38 Canadian Brigade Group (38 CBG) (38^{e} Groupe-brigade du Canada) is a formation of the Canadian Forces and Canadian Army's 2nd Canadian Division. The brigade group is composed of Primary Reserve units in Manitoba, Saskatchewan and Northwestern Ontario east to Thunder Bay. Geographically, 38 CBG is Canada's largest brigade group. The brigade headquarters is in Winnipeg, Manitoba.

The brigade's units are spread out over many communities, and most of the soldiers serving in the brigade's units are reservists, part-time soldiers who serve within units in those communities. The brigade group is prepared to deploy and augment the Regular Force of the 2nd Canadian Division in domestic operations (natural disasters, etc.) as well as support battle groups.

The brigade has served in several domestic operations, including Operation Assistance (the assistance to the Manitoba's 1997 flood), and Operation Peregrine (assistance to the 2003 BC forest fire emergency). Many soldiers of the brigade deployed to Afghanistan, as well as on UN and NATO missions.
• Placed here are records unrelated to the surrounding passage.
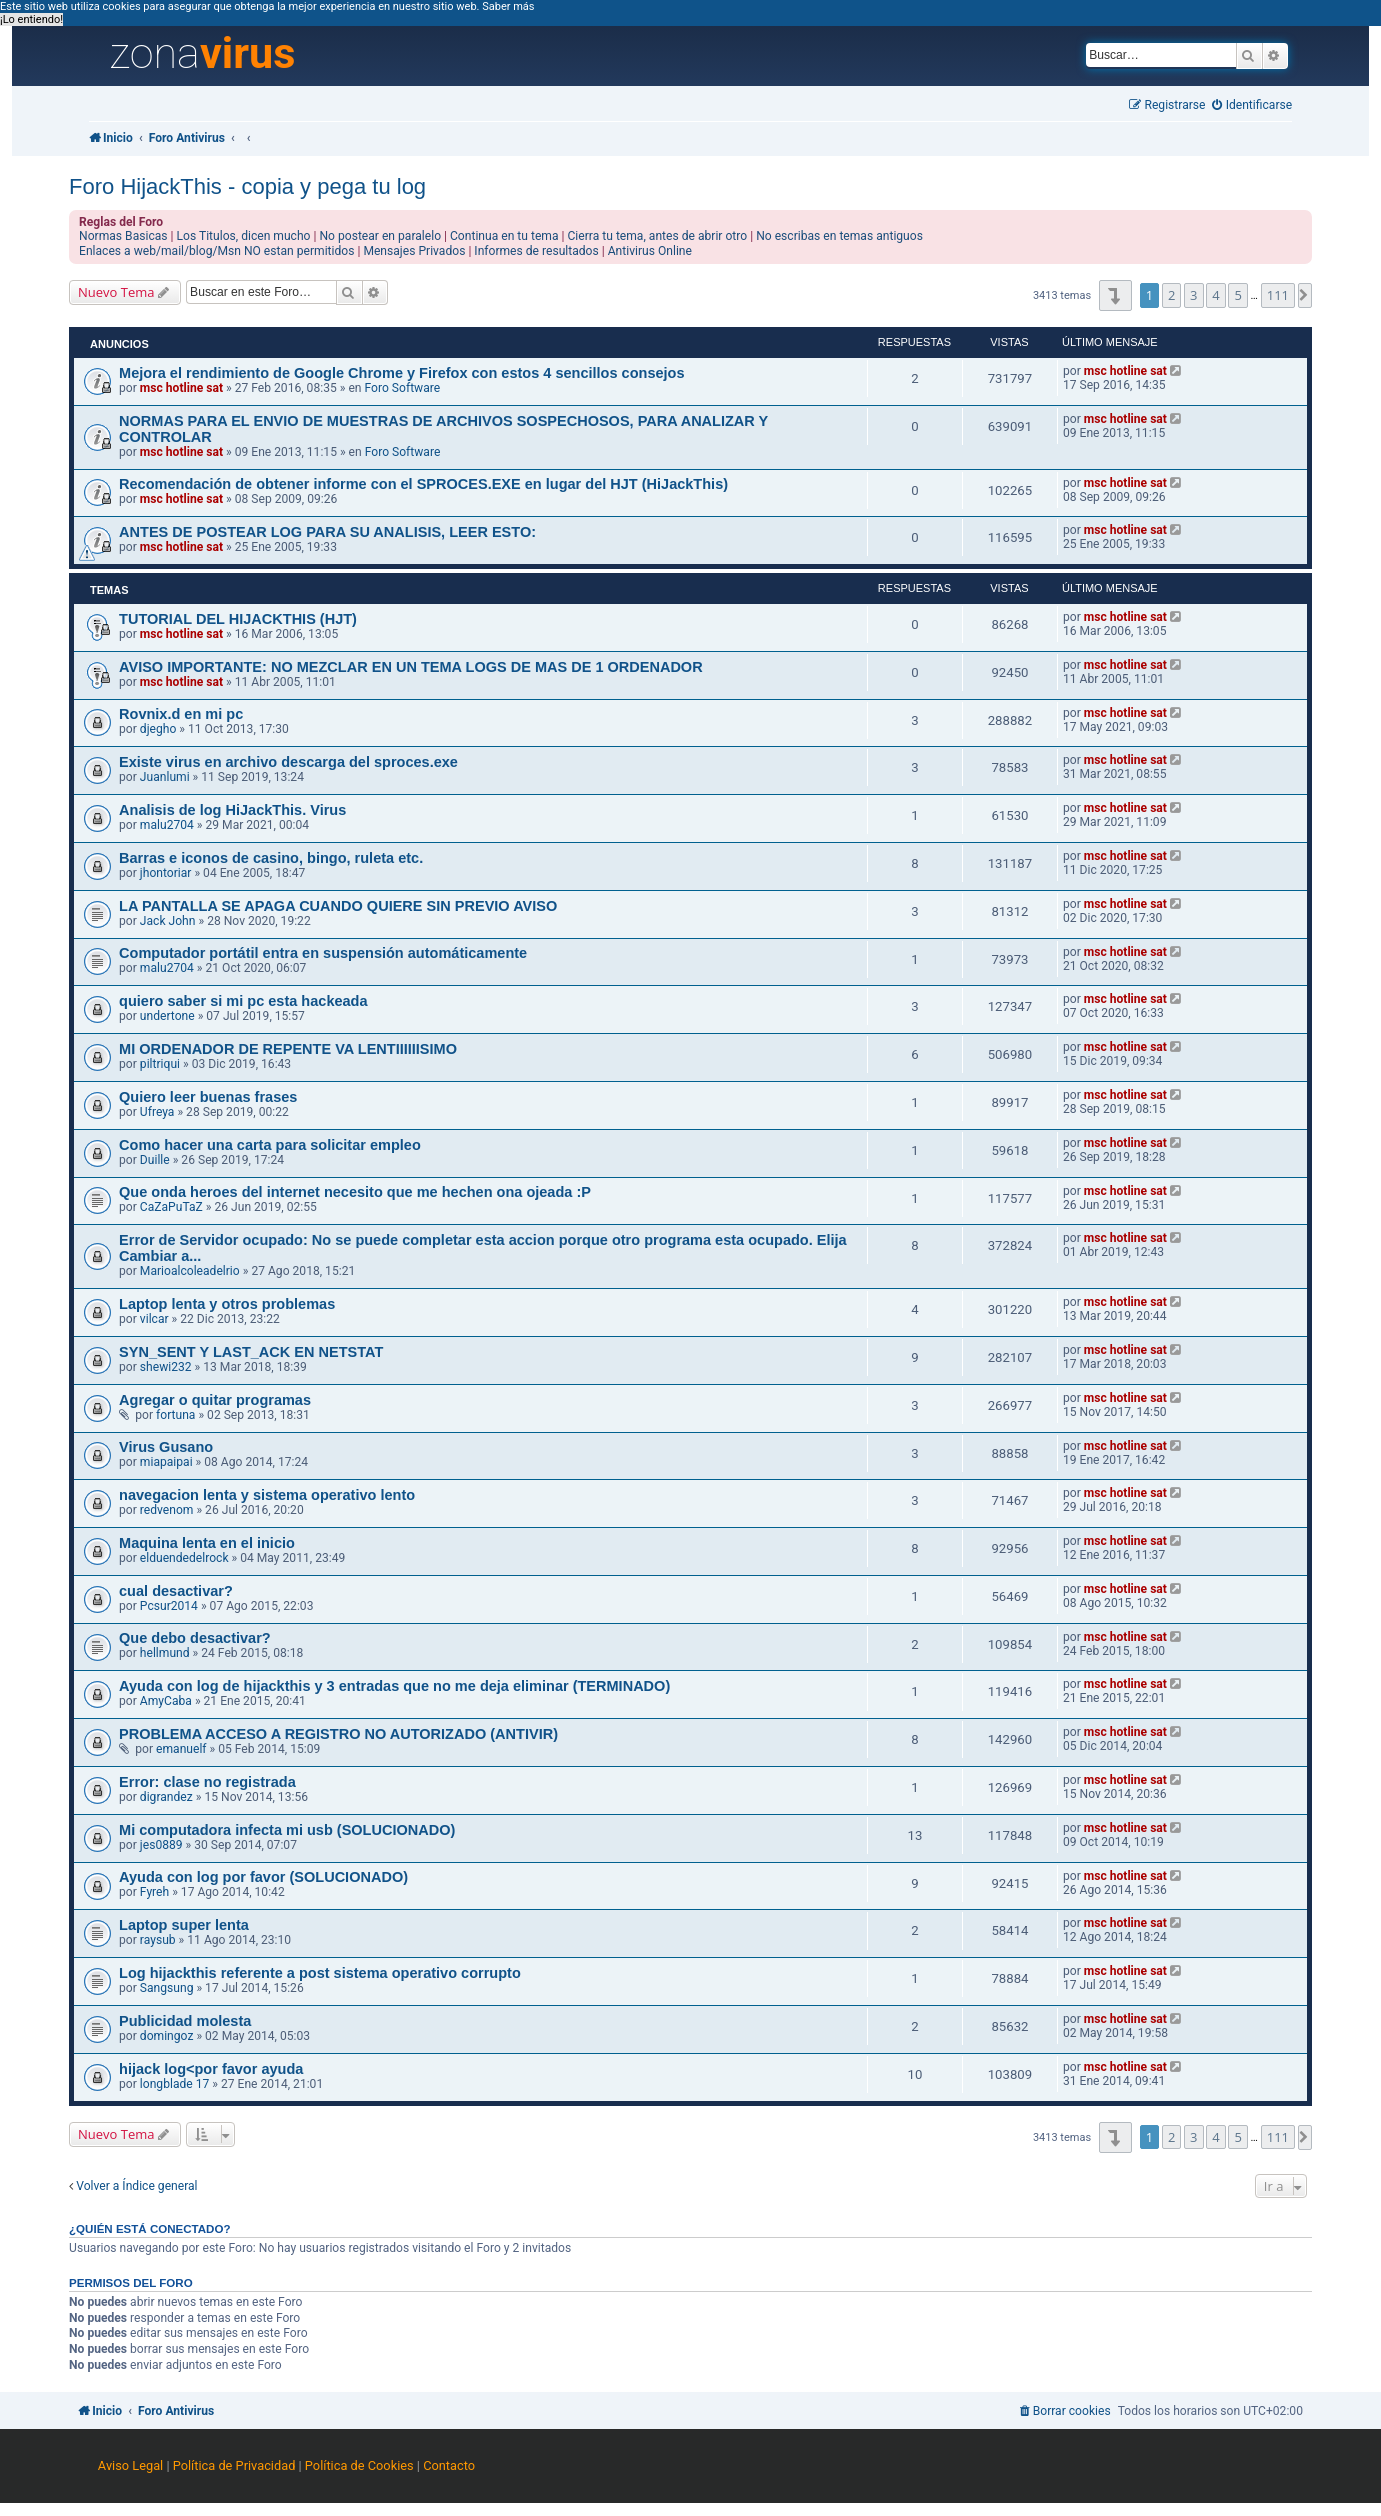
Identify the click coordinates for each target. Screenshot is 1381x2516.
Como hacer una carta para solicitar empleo (270, 1145)
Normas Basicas (123, 236)
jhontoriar (166, 873)
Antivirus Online (650, 251)
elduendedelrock (184, 1558)
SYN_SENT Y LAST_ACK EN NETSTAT (251, 1352)
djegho (158, 729)
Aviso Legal (130, 2465)
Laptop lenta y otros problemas (227, 1304)
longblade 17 (174, 2084)
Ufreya (157, 1112)
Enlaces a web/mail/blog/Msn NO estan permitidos (216, 251)
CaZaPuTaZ (171, 1207)
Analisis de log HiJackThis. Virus (232, 810)
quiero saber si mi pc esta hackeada (243, 1001)
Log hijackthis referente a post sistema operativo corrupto (320, 1973)
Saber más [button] (508, 6)
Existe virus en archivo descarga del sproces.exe (288, 762)
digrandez (166, 1797)
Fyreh (154, 1892)
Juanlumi (165, 777)
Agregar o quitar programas (215, 1400)
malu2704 (167, 825)
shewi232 (166, 1367)
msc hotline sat (181, 388)
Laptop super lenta (184, 1925)
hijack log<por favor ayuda (211, 2069)
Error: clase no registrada (207, 1782)
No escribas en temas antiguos (839, 236)
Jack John (168, 921)
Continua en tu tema (504, 236)
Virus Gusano (166, 1447)
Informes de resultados (536, 251)
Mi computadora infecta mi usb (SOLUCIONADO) (287, 1830)
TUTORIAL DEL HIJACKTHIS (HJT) (238, 619)
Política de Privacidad (234, 2465)
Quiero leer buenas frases (208, 1097)
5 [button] (1237, 295)
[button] (1115, 295)
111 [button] (1278, 295)
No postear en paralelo (380, 236)
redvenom (167, 1510)
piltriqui (160, 1064)
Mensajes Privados (414, 251)
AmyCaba (166, 1701)
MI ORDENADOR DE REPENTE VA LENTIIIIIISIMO (288, 1049)
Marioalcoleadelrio (190, 1271)
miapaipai (166, 1462)
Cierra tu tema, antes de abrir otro (658, 236)
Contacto (449, 2465)
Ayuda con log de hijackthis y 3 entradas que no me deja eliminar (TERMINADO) (394, 1686)
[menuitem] (1252, 105)
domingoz (167, 2036)
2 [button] (1171, 295)
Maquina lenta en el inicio (207, 1543)
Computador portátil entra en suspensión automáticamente (323, 953)
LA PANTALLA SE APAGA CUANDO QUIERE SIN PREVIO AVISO (338, 906)
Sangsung (167, 1988)
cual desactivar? (176, 1591)
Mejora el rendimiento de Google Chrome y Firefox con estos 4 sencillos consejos (401, 373)
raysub (158, 1940)
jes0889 (161, 1845)
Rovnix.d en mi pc (181, 714)
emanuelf (181, 1749)
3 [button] (1193, 295)
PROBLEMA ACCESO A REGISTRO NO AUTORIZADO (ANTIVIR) (338, 1734)
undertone (167, 1016)
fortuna (175, 1415)
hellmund (165, 1653)
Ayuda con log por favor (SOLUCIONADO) (263, 1877)
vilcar (154, 1319)
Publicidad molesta (185, 2021)
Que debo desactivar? (195, 1638)
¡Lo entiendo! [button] (31, 19)
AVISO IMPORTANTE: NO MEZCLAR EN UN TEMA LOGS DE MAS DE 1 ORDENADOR (411, 667)
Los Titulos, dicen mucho (244, 236)
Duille (155, 1160)
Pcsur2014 (169, 1606)
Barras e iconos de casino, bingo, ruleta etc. (271, 858)
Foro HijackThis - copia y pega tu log (247, 186)
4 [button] (1215, 295)
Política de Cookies (359, 2465)
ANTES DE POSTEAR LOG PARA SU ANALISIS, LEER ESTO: (327, 532)
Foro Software (403, 388)
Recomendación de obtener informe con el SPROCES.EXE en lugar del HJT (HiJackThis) (423, 484)
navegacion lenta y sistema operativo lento (267, 1495)
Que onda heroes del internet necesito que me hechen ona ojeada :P (355, 1192)
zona (202, 54)
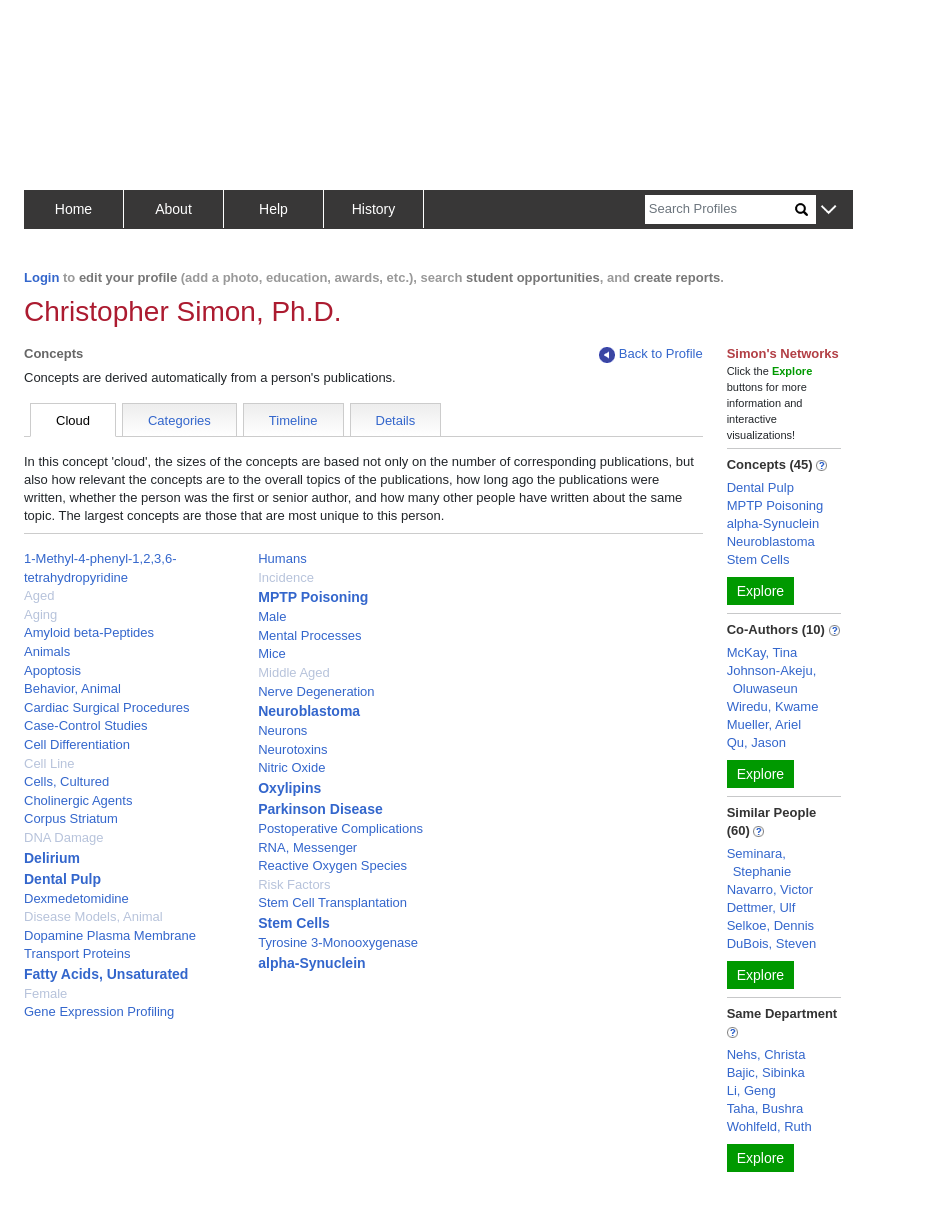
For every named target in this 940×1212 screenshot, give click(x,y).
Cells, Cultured (66, 781)
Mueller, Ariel (764, 724)
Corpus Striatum (71, 818)
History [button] (374, 209)
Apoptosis (52, 670)
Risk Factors (294, 884)
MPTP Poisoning (313, 597)
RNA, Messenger (307, 847)
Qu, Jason (756, 742)
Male (272, 616)
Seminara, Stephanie (759, 862)
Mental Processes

The commander of the 38 CBG is Colonel Evelyn Kotzer. The 38 CBG brigade sergeant-major (BSM) is Chief Warrant Officer Joel Pedersen.

==Brigade units==

| Unit | Role | Locations |
|---|---|---|
| 38 Canadian Brigade Group Headquarters | Headquarters | Winnipeg |
| Saskatchewan Dragoons | Armoured cavalry | Moose Jaw |
| Fort Garry Horse | Armoured cavalry | Winnipeg |
| 10th Field Artillery Regiment, RCA | Artillery | Regina, Yorkton |
| 26th Field Artillery Regiment, RCA | Artillery | Brandon, Portage la Prairie |
| 116th Independent Field Battery, RCA | Artillery | Kenora |
| 38 Combat Engineer Regiment | Combat engineering | Winnipeg, Saskatoon |
| 38 Signal Regiment | Communications | Regina, Saskatoon, Thunder Bay, Winnipeg |
| Royal Winnipeg Rifles | Light infantry | Winnipeg |
| Lake Superior Scottish Regiment | Light infantry | Thunder Bay |
| North Saskatchewan Regiment | Light infantry | Saskatoon, Prince Albert |
| Royal Regina Rifles | Light infantry | Regina |
| Queen's Own Cameron Highlanders of Canada | Light infantry | Winnipeg |
| 38 Service Battalion | Service and support | Regina, Saskatoon, Thunder Bay, Winnipeg |

Also under command of the brigade group headquarters is the 38 Canadian Brigade Group Arctic Response Company Group (ARCG).